Historically, auto assembly lines have utilized mill shops and 3rd party resources to fabricate tools that are used on-the-job by workers to assemble vehicles. These tools can range from standard wrenches fabricated to a specific bolt size, to complex vacuum-assisted robotic grippers [1]. Previously, fabricating a single tool could take 7-10 days and cost $12,000; but with additive manufacturing the same tool can now be fabricated in-house, overnight for $2,000 [1]. Fused Deposition Molding (FDM) and Selective Laser Sintering (SLS) are two of the most common technologies found in the manufacturing industry today. FDM utilizes heated thermoplastic material that is extruded into a printed design. This process is both simple and effective, but is limited to plastic derivatives. SLS uses lasers to sinter powdered material into the required design. This process has the benefit of being able to utilize everything from polymers to metal alloys. The main drawback is the expense and precision associated with operating this process, which requires 5kW of energy and temperature control within 1.8°F [2].

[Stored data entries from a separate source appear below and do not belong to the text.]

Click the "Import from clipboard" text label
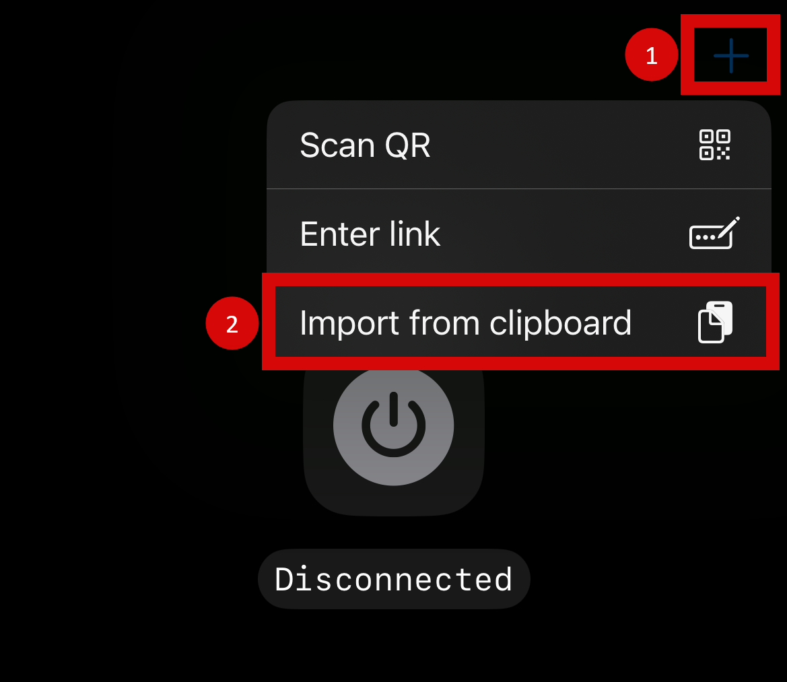The height and width of the screenshot is (682, 787). pyautogui.click(x=465, y=323)
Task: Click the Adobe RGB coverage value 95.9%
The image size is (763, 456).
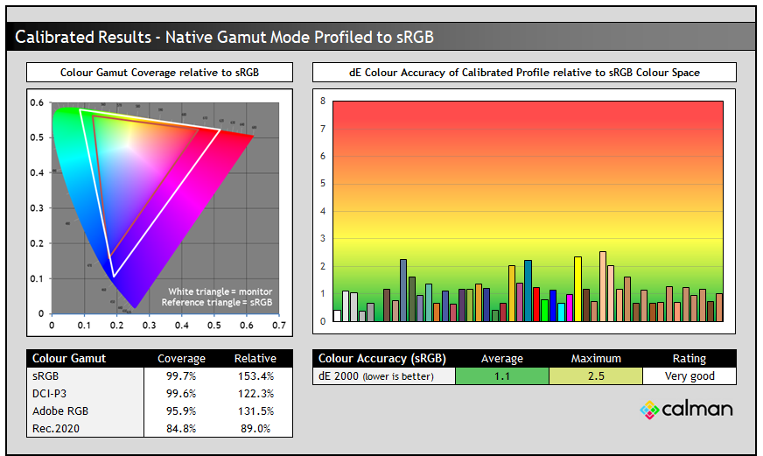Action: 181,410
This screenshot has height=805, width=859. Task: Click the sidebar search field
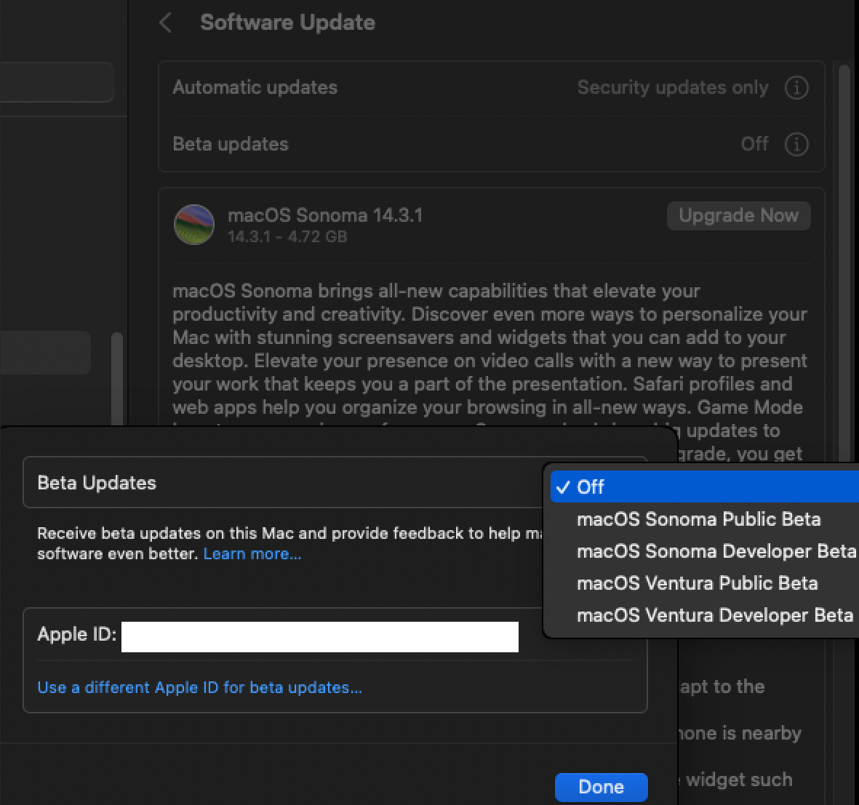[x=57, y=81]
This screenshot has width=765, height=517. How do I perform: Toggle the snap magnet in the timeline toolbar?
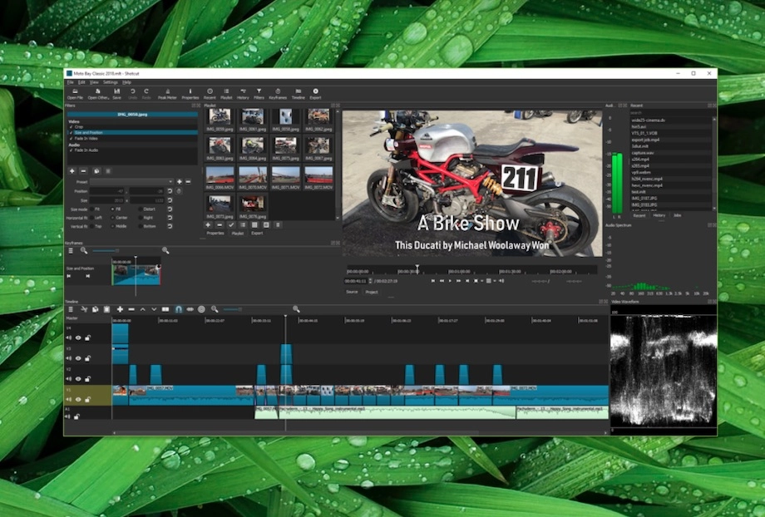point(179,308)
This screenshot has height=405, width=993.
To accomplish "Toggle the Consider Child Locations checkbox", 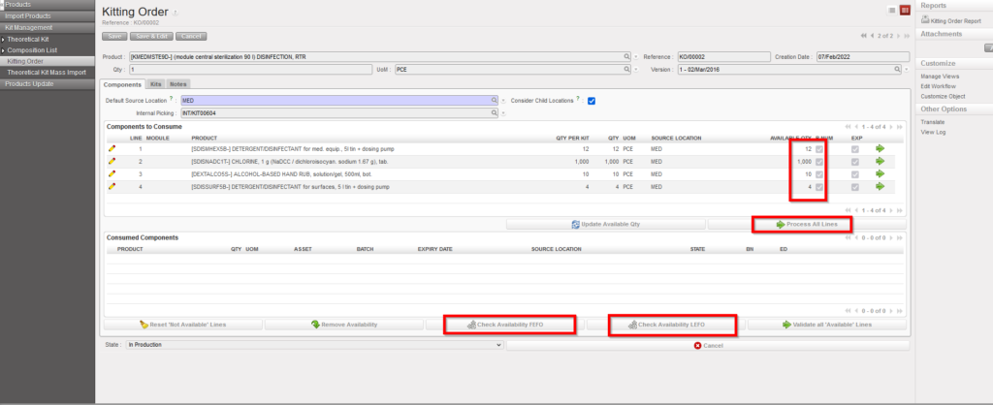I will pos(591,101).
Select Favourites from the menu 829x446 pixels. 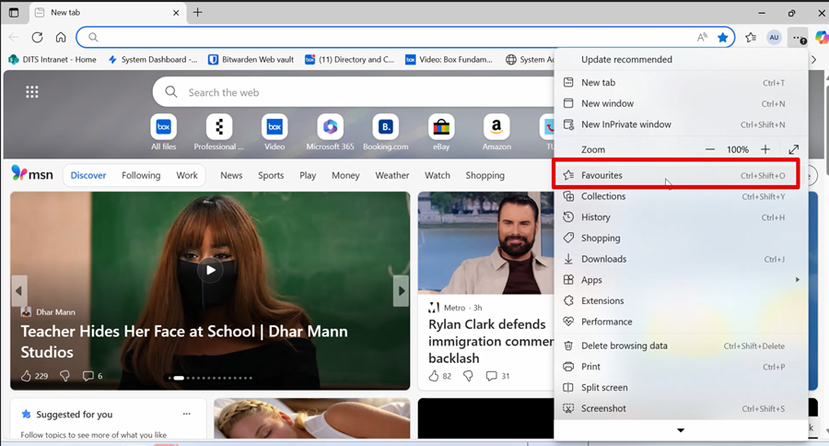tap(601, 175)
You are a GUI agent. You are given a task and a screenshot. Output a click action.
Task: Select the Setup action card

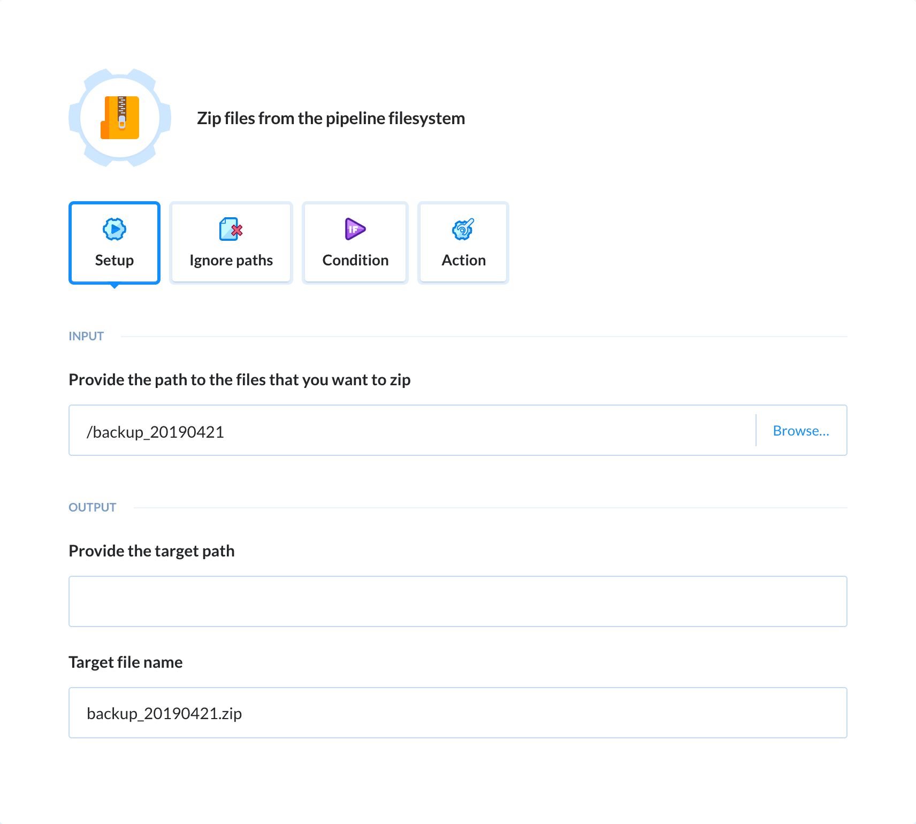pyautogui.click(x=114, y=242)
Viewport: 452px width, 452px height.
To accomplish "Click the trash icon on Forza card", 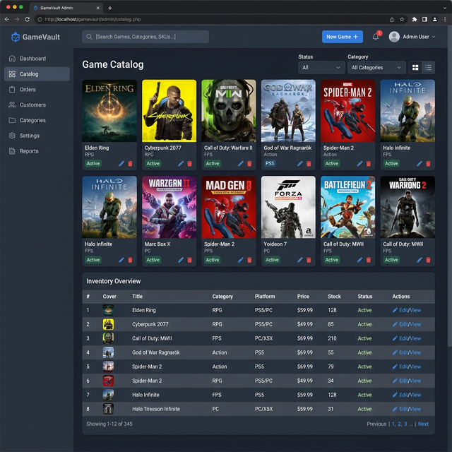I will [309, 260].
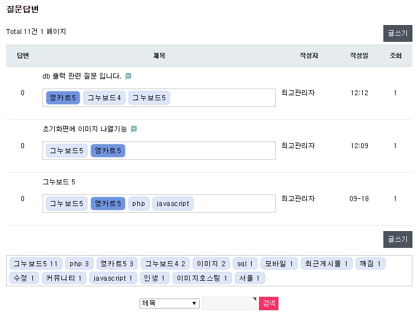Select highlighted 영카트5 tag in second post
This screenshot has width=418, height=318.
coord(108,150)
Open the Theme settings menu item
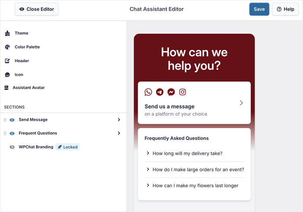 coord(21,33)
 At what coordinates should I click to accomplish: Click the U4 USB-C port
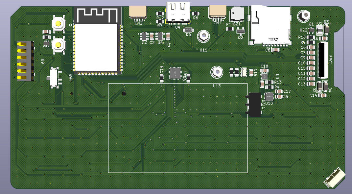tap(178, 13)
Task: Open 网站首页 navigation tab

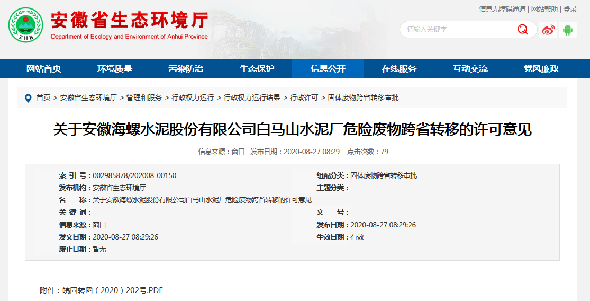Action: coord(44,69)
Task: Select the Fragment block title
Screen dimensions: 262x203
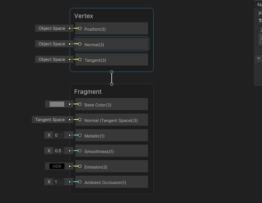Action: [88, 92]
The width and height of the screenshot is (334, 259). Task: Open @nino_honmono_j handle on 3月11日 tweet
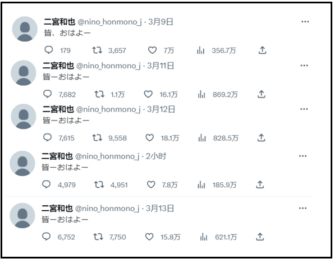(108, 66)
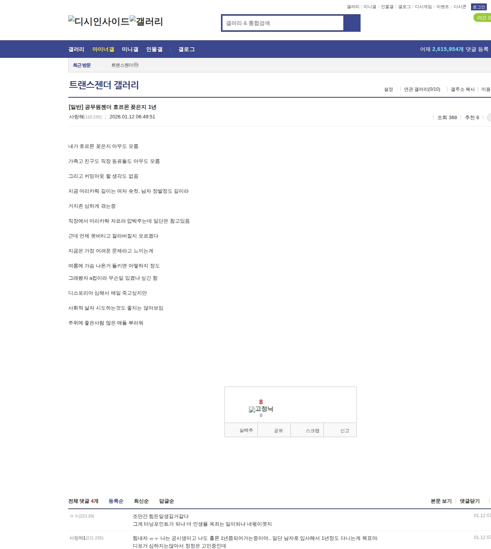The height and width of the screenshot is (549, 491).
Task: Expand 연관 갤러리(0/10) list
Action: (x=422, y=89)
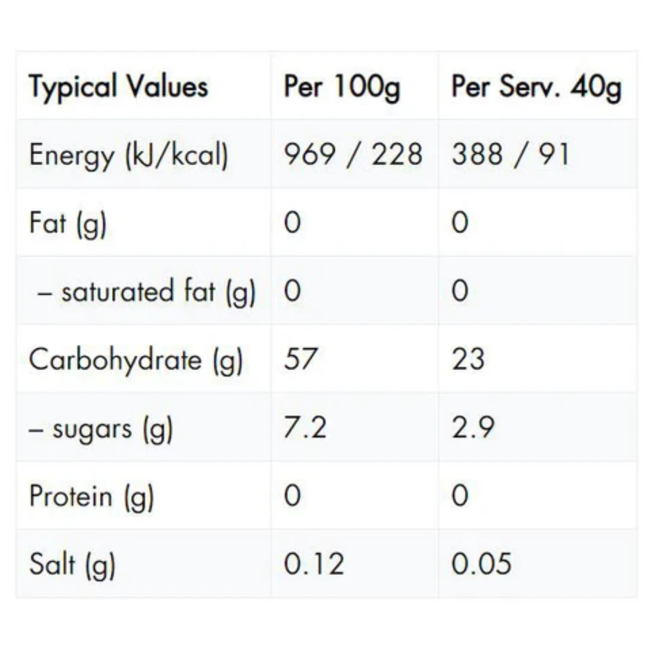This screenshot has width=651, height=651.
Task: Click the 969 / 228 energy value
Action: pyautogui.click(x=353, y=154)
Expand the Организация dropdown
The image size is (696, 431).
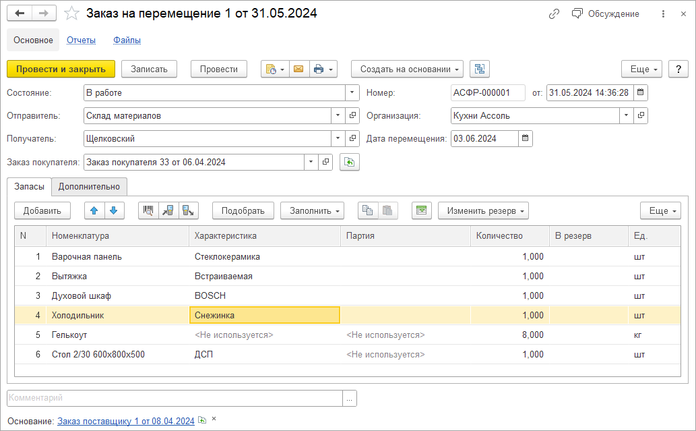tap(627, 115)
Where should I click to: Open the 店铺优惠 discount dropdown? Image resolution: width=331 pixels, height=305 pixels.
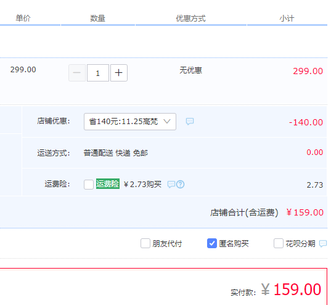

Today, additive manufacturing is being used to produce thousands of one-off and complex, small production parts. Before, when BMW wanted to test a new tool, they would perform a cost-analysis to determine if the material or time savings was great enough to justify the cost of the new tool. Furthermore, if the part was only used sparingly for unique installations or specialty requests, costs would be incurred to store the part for long periods of non-use [1]. Today, BMW engineers develop a new design, fabricate it, field test it, and then iterate multiple prototypes until the perfect tool has been created. This revolution has allowed BMW to create specialty tools focused on everything from weight reduction to ergonomic advancements. One specific example is the 3D-printed “finger cots” which prevent workers from overstretching their thumb joint while pressing rubber stoppers into the vehicle frame [3]. Another is an organically shaped bumper reach tool that reduced the time line workers take to install the rear bumper [1]. Innovations like this that reduce worker injury and fatigue rates would have been too costly to test and produce only a few years ago.

The question that now remains is simple: where is the additive manufacturing industry headed and how will this affect the auto manufacturing industry? The immediate future is plagued by limitations associated with 3D printing. Most printers are designed for rapid prototyping rather than large-scale production. High material costs, inadequate quality control, and dependence on a small number of machine suppliers are the biggest limiting factors [4]. Printing an object requiring less than 0.005 inch tolerance can drastically increase costs, and in an industry where part failures can cause injury or death, out-of-tolerance parts are immediately discarded [1]. Nevertheless, manufacturing engineers continue to refine the additive manufacturing process, while advances in 3D printing technology continue to reduce overall costs. New and enhanced jigs, fixtures, and tools will continue to be developed and auto production lines will continue to be optimized and improved. BMW’s Munich facility already manufactures over 100,000 precision components and that number is only continuing to increase [3]. The long-term future, however, is much more exciting. As technology advances and costs become economically viable, it is not unthinkable to imagine entire vehicles being constructed from additive manufactured parts. Even today, the BMW i8 Roadster’s top cover is only possible due to the weight reduction and strength increase that resulted from 3D printing the part [3].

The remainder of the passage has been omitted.